Base64 Is Trivially Reversible
Decoding Base64 requires no key, no password, and no secret of any kind. Any Base64-encoded string can be decoded in seconds by any online tool. If you can see a Base64 string, you can see the data it contains. There is no security value in encoding alone.
Obfuscation Is Not Security
Some developers use Base64 to 'hide' sensitive values in source code or configuration files. This is security through obscurity at its worst. Any attacker sophisticated enough to target your application knows to decode Base64 immediately. It adds zero resistance to any attack.

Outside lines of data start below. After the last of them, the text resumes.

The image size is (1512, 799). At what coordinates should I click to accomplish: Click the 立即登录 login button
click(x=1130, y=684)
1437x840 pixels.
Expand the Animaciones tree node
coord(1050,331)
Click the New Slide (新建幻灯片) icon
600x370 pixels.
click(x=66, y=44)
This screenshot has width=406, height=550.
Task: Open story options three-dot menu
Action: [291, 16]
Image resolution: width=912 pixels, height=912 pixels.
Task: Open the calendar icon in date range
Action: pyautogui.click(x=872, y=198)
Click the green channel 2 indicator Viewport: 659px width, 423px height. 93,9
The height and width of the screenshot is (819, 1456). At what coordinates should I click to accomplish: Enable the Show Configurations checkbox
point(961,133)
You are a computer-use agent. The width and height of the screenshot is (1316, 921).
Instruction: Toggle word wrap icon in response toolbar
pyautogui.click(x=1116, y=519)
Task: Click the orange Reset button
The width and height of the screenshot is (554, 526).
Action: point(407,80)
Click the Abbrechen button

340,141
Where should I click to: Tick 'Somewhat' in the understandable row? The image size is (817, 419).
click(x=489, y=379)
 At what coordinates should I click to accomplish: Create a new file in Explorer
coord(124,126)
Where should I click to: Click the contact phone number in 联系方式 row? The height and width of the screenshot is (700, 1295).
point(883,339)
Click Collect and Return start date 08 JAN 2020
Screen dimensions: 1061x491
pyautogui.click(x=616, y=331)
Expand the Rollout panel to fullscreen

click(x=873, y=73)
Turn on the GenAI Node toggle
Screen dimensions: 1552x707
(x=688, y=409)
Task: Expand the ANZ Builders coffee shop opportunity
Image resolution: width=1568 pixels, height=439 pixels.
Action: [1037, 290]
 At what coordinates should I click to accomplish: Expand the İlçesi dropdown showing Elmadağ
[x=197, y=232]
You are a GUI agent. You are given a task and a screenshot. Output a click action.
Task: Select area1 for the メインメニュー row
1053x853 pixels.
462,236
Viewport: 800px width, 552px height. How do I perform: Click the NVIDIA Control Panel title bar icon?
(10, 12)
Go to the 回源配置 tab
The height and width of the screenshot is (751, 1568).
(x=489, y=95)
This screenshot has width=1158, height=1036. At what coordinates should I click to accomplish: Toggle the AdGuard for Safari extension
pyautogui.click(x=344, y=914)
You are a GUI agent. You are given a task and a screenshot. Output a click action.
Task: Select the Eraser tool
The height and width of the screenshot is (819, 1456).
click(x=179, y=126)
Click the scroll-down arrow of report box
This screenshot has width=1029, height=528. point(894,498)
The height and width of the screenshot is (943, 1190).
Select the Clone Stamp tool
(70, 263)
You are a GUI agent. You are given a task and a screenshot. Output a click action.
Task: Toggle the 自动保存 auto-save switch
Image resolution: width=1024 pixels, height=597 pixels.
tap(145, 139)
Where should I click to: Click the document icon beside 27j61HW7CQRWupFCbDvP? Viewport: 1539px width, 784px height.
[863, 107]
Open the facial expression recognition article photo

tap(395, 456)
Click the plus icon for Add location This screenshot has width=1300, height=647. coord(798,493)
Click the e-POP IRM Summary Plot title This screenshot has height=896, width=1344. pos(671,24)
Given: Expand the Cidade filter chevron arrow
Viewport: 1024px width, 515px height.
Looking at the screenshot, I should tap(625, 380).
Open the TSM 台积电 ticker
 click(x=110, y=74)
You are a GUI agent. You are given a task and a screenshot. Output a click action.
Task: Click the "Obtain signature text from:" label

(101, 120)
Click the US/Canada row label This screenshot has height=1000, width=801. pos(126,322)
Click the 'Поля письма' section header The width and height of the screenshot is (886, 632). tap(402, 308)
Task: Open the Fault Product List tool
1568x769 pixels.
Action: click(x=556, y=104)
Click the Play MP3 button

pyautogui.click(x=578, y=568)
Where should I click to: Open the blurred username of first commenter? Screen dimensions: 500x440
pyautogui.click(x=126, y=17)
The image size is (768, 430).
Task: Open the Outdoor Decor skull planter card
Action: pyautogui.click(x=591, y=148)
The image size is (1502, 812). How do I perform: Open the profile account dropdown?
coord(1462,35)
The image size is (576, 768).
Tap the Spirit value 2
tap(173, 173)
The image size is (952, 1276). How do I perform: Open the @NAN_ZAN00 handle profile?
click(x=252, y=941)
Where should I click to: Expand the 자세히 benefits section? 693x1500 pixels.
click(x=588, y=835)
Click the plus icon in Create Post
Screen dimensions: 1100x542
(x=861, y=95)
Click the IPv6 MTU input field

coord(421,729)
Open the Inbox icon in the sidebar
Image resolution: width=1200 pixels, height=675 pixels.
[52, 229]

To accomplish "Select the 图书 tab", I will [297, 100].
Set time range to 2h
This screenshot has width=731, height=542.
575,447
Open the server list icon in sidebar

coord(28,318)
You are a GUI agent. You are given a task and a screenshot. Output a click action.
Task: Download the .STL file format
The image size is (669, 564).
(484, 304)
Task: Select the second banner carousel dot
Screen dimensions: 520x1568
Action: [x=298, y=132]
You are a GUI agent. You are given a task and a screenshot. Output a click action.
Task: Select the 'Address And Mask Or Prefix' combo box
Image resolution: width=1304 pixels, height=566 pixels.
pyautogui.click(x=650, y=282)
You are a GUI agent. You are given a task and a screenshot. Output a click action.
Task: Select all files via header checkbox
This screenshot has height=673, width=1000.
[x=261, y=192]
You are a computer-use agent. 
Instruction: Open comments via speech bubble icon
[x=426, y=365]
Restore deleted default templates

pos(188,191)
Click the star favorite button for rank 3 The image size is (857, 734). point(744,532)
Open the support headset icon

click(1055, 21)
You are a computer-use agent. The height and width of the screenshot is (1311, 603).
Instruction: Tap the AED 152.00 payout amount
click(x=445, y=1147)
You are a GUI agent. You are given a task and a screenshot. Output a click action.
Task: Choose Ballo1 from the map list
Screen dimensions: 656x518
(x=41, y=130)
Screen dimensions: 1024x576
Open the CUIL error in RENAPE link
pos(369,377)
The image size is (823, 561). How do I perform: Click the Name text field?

Where Base64 Appears Legitimately in Security
HTTP Basic Authentication encodes 'username:password' in Base64 for transit compatibility — the actual security comes from TLS encryption of the transport layer. JWT tokens use Base64 to encode JSON payloads — security comes from HMAC or RSA signature verification, not encoding.
Encoding Sensitive Data Correctly
Sensitive data requires encryption, not encoding. Passwords must be hashed with a purpose-built algorithm (bcrypt, Argon2). API keys require cryptographically random generation and secure storage. Base64 these things if format requires it, but the encoding itself provides nothing.
Base64 is a data format transformation, not a security mechanism. In any context where data security matters, encryption and hashing are required — Base64 is at most a transport-layer convenience on top of proper security.